→ **TASK OBJECTIVE**:
After reading each line of the entries, give the number of lines that contain "vertical" and nothing else.

→ **DATA EXCERPTS**:
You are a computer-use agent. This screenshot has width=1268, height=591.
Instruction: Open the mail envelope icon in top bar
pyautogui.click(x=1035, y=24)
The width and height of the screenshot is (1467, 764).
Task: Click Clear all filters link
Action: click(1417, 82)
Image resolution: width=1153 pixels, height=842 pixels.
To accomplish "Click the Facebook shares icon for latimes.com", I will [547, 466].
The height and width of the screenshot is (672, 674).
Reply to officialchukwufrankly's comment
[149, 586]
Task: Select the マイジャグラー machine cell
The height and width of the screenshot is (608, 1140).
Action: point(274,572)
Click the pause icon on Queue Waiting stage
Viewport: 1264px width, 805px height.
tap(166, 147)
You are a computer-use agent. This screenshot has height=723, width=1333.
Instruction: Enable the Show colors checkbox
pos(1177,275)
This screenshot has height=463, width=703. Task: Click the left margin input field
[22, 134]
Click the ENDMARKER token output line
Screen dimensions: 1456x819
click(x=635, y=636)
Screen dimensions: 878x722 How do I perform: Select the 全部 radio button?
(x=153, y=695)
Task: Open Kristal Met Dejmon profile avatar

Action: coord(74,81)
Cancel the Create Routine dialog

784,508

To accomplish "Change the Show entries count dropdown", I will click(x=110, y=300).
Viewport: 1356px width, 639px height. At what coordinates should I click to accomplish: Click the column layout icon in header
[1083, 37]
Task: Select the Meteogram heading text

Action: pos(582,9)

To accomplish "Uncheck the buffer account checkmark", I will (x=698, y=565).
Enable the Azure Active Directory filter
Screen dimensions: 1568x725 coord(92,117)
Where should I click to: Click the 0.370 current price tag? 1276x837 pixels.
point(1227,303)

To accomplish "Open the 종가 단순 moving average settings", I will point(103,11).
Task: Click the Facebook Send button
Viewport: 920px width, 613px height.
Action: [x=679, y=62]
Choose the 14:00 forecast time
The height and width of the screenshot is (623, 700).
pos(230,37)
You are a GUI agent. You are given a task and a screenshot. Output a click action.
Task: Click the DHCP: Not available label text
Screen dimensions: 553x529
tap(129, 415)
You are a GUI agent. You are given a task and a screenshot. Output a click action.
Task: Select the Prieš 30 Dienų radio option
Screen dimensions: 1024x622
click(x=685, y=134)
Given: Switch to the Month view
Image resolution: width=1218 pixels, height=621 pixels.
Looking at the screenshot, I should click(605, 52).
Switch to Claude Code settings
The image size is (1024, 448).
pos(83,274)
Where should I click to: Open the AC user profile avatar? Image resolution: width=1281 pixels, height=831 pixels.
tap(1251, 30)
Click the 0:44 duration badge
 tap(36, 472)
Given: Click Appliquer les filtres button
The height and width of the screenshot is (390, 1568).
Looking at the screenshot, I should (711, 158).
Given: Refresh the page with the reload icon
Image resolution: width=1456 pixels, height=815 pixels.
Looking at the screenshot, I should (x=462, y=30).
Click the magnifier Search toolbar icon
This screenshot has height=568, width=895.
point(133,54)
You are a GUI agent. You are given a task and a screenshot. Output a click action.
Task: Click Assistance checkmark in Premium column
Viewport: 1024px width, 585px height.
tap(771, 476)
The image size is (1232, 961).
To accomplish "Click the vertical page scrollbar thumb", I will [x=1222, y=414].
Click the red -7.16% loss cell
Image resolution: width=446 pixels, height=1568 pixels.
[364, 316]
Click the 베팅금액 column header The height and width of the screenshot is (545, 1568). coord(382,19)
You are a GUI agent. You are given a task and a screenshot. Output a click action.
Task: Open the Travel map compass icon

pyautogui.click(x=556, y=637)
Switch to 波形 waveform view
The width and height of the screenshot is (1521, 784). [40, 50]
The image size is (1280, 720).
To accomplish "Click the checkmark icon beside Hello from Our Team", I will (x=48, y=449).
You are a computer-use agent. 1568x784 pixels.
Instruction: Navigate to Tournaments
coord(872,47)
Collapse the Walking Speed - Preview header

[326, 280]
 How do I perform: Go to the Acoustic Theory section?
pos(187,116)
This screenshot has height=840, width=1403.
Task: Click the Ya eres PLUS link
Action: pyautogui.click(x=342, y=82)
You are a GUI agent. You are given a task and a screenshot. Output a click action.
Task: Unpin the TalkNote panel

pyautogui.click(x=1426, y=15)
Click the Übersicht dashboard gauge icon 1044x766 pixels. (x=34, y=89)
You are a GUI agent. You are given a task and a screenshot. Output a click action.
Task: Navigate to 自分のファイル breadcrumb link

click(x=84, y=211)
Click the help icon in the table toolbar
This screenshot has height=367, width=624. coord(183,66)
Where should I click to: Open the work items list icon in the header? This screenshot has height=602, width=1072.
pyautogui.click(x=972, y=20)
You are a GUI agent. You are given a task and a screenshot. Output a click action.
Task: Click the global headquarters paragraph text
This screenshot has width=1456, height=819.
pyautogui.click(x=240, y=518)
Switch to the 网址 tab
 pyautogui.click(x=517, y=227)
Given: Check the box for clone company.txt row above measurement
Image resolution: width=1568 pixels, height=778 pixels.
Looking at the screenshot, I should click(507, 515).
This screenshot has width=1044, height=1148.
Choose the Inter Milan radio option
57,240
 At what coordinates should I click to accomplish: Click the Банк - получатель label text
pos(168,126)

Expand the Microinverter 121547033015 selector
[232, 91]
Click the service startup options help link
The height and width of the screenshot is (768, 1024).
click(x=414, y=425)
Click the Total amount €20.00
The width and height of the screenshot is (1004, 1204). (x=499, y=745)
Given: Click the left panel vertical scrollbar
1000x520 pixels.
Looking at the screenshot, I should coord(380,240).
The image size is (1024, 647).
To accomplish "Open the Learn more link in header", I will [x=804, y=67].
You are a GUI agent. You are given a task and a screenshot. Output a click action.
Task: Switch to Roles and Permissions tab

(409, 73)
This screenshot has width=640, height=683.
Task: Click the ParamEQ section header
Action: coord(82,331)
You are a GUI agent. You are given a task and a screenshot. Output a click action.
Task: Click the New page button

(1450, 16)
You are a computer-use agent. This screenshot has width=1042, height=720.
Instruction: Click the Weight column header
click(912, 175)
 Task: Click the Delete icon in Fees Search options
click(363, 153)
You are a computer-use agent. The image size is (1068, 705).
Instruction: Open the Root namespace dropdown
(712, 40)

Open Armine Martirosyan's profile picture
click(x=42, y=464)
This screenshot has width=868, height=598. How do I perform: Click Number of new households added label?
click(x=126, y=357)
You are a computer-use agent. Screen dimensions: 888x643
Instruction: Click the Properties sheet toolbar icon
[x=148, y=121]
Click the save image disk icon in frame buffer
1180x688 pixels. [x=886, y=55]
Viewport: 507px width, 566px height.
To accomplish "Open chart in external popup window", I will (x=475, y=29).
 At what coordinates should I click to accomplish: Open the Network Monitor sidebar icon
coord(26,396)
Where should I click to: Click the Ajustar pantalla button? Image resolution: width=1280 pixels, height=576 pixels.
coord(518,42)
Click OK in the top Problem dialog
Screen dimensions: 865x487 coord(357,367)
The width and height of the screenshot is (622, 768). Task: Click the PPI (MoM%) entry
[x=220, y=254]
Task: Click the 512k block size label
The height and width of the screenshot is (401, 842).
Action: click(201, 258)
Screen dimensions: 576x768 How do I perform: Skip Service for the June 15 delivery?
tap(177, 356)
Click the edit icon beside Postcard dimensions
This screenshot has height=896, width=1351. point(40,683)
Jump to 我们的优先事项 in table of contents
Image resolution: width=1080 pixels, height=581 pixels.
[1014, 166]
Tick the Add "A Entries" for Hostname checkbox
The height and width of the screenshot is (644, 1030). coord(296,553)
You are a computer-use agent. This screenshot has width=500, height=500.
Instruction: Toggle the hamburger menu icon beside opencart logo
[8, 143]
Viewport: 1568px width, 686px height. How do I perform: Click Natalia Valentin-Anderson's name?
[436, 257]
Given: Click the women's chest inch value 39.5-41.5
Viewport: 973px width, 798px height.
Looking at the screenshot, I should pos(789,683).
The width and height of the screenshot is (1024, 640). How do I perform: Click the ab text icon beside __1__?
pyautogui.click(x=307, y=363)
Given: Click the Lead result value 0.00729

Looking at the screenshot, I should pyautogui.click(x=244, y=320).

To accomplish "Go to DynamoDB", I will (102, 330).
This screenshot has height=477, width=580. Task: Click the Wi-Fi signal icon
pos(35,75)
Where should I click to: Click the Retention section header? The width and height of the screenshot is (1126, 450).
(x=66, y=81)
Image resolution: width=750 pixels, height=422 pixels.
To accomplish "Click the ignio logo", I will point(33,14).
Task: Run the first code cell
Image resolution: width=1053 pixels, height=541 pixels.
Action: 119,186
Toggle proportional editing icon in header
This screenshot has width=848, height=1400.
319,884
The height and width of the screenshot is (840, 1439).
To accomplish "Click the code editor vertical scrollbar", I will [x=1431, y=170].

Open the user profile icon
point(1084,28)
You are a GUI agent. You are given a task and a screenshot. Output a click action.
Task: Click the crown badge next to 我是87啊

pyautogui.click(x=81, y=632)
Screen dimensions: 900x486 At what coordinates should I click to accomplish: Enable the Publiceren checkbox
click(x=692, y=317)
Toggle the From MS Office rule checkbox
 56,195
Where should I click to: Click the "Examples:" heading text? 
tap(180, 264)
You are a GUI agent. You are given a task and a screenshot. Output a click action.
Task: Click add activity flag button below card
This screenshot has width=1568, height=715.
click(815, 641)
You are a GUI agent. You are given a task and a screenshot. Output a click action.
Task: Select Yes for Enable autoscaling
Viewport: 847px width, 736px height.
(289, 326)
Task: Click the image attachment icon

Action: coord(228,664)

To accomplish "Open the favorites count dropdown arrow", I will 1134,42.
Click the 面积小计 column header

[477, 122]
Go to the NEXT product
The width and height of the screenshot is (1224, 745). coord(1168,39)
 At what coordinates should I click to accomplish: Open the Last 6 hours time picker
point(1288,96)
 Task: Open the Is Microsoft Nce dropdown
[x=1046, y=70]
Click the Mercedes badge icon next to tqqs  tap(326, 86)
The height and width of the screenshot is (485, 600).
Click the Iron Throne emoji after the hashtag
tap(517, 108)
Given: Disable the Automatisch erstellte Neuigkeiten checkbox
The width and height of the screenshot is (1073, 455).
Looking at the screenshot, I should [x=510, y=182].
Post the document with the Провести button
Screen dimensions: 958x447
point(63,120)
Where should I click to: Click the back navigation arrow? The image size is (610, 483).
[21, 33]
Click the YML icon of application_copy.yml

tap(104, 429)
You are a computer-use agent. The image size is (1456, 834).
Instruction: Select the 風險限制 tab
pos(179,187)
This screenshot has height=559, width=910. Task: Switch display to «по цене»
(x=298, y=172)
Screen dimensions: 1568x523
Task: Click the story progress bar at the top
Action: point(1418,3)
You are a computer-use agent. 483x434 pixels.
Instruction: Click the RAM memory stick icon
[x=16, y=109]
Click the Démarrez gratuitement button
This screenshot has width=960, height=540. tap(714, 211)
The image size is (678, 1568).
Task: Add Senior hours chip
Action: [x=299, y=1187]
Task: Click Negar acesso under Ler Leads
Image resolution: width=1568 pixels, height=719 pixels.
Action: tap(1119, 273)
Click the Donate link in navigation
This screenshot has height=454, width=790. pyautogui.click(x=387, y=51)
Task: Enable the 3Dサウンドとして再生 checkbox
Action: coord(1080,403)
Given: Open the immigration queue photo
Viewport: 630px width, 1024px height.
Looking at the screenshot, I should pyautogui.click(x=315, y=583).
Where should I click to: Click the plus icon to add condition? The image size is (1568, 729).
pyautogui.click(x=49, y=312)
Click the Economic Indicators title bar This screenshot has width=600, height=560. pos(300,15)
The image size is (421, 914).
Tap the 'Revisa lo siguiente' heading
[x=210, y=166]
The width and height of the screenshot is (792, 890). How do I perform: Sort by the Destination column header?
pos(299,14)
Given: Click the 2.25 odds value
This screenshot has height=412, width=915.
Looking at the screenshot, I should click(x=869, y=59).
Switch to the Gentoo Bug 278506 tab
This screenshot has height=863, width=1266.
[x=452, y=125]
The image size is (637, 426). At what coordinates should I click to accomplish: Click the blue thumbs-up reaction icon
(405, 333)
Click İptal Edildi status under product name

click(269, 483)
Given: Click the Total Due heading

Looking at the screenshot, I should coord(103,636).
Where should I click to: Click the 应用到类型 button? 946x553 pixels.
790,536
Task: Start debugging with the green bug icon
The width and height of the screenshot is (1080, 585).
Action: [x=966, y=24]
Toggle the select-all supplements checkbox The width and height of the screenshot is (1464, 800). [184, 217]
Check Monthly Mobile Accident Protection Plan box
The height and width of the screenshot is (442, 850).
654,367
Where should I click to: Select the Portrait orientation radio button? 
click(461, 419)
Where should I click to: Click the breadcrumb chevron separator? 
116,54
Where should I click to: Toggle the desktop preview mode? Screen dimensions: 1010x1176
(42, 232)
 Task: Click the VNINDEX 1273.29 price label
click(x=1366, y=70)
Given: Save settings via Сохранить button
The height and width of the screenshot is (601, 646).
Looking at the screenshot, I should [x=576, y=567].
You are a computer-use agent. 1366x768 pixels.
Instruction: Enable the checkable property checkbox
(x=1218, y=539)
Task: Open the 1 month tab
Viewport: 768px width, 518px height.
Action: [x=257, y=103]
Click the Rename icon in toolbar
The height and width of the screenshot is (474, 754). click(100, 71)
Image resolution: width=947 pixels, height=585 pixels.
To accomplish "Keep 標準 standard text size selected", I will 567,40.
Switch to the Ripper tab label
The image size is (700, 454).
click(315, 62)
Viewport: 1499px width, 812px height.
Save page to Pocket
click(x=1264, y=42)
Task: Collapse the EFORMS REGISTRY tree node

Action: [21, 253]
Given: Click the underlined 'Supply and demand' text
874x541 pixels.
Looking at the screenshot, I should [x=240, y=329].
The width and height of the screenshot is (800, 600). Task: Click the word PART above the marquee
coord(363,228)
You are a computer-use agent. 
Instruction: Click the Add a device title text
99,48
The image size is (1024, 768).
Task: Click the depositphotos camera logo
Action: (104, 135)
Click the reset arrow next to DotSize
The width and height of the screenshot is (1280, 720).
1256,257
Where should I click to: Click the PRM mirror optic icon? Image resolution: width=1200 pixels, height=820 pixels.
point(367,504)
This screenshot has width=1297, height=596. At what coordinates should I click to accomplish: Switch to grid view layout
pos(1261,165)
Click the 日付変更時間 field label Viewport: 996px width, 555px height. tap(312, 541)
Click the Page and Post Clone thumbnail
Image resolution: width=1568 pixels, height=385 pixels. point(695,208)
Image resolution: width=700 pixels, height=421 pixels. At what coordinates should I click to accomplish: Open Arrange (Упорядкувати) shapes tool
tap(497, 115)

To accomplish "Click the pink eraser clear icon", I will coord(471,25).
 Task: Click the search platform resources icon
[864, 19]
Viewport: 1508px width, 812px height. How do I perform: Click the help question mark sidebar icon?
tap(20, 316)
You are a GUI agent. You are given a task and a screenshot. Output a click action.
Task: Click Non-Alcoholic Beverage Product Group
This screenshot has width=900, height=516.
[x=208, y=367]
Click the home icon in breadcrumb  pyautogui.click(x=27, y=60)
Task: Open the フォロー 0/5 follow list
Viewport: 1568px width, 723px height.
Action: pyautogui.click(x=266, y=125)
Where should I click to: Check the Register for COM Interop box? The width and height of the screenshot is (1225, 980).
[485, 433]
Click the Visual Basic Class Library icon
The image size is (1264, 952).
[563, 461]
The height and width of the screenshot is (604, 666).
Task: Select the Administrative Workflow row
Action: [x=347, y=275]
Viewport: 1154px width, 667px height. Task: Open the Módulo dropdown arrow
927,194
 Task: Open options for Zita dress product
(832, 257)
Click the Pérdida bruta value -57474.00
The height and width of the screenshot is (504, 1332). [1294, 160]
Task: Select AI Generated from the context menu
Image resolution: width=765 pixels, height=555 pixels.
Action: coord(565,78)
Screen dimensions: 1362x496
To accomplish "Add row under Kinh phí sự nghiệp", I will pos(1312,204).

→ **RESULT FOR THIS EXERCISE**:
3